Times have changed. Lawyers, especially advocates and judges, have become used to accusations (if increasingly outdated) of being products of middle-class backgrounds and educations that leave them unable to relate with the people with whom they are in daily professional contact.
It was an unusual development, then, when last month some 800 practicing lawyers and retired judges asked the Prime Minister and Home Secretary in a letter to a national newspaper to apologise for “hostile” remarks describing them as “lefties”.
Priti Patel has been accused of putting the lives and safety of lawyers and court staff at risk after branding those defending migrants as “lefties” and “do-gooders” with the chair of the Bar Council claiming she was seeking to “demonise” people carrying out a vital public service.
Roddy Dunlop QC, Dean of Faculty of Advocates added his voice to the debate, making a personal plea to the Prime Minister and the Home Secretary to stop denigrating the profession.
In his letter, Mr Dunlop said that lawyers who acted against the state were simply doing their professional duty. He noted that, fortunately, instances of violence against lawyers were rare in the UK, unlike in other countries.
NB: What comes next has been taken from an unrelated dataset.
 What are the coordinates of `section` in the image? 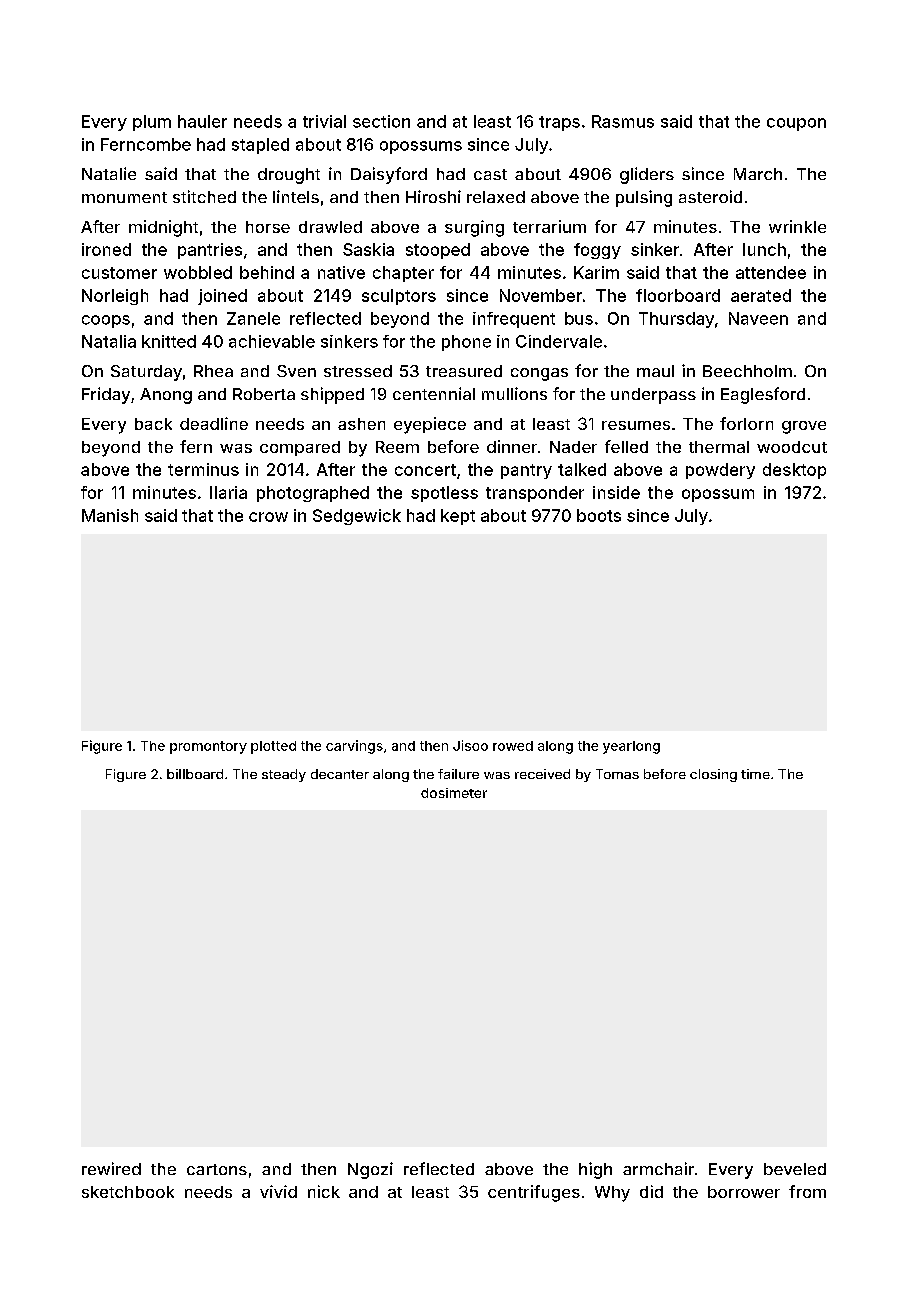 It's located at (381, 121).
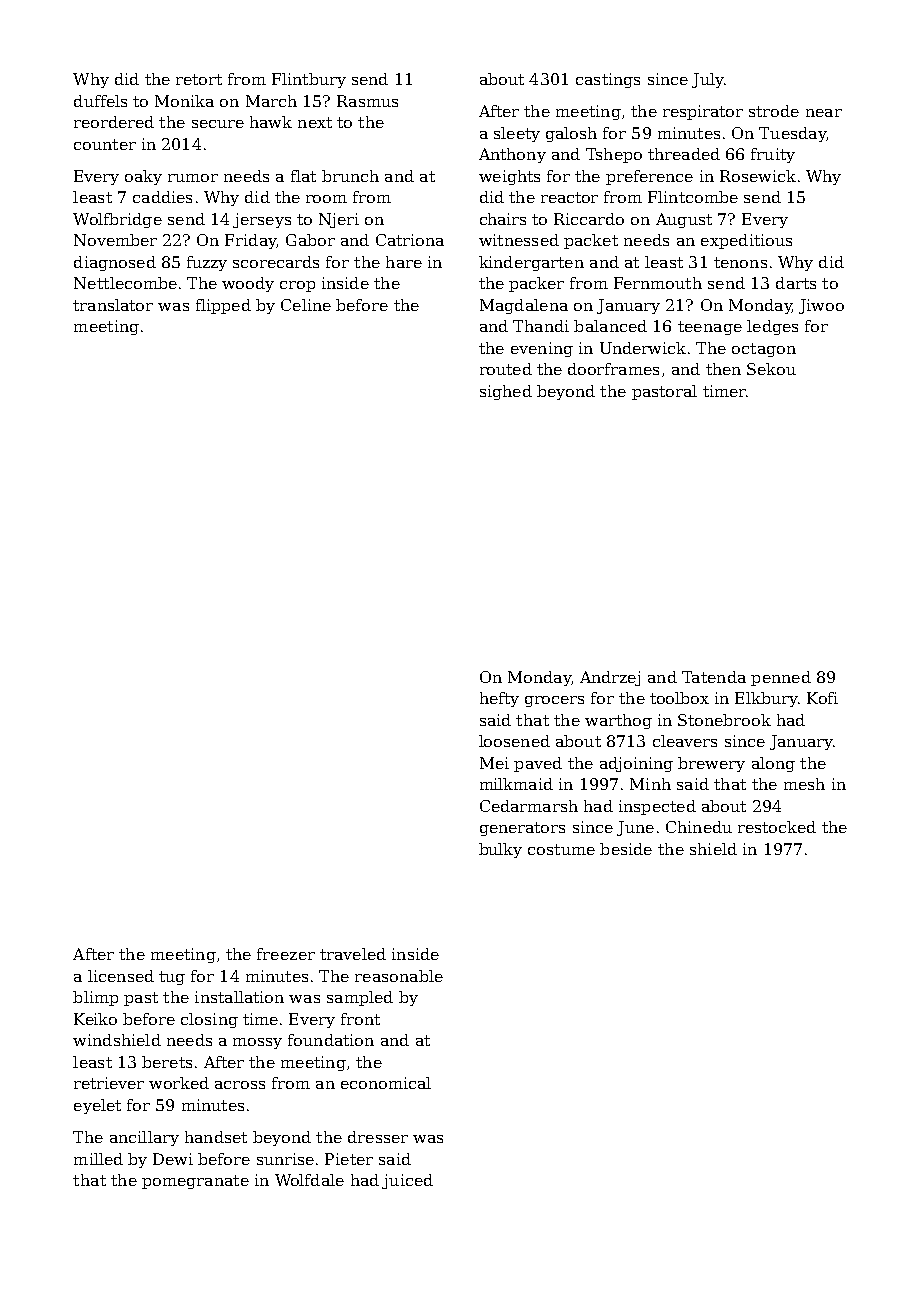 The image size is (924, 1308). What do you see at coordinates (172, 978) in the image?
I see `tug` at bounding box center [172, 978].
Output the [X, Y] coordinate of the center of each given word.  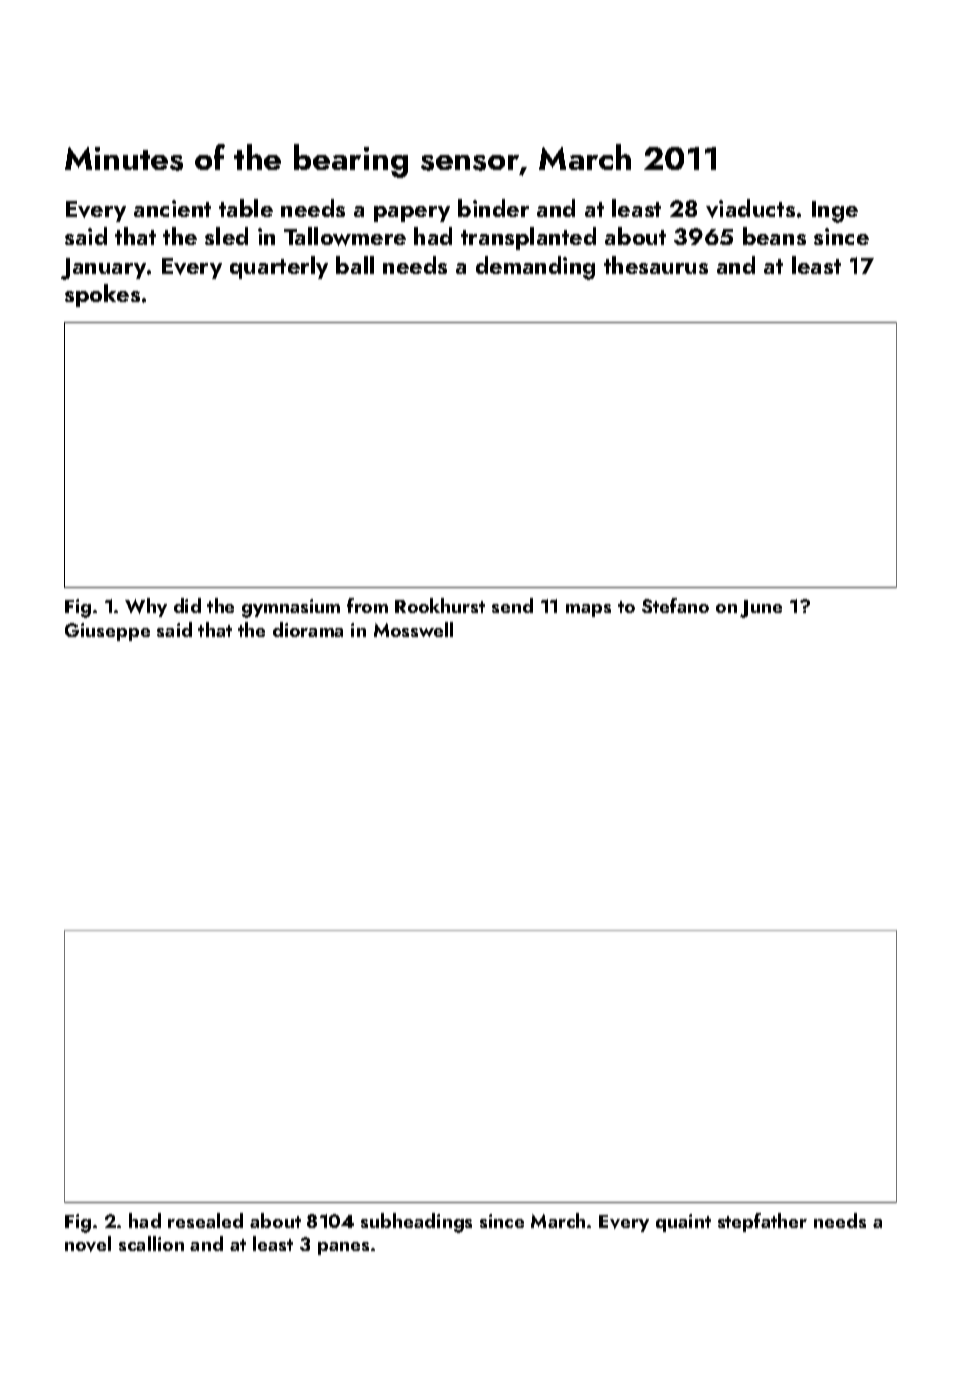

“However, in a climate of increasing populism, this sort of rhetoric is not only facile and offensive, it is potentially harmful. With great power comes great responsibility, and I have to say – with great respect – that I simply cannot fathom why it is thought in any way appropriate to attempt to vilify, in public, those that are simply doing their job, in accordance with the rule of law,” said Mr Dunlop.
“I would accordingly, and again with great respect, ask each of you to eschew such unhelpful language, and to recognise that challenges to the executive are a necessary part of our democracy. Anything less would be a confession that we no longer live in a democracy,” he said.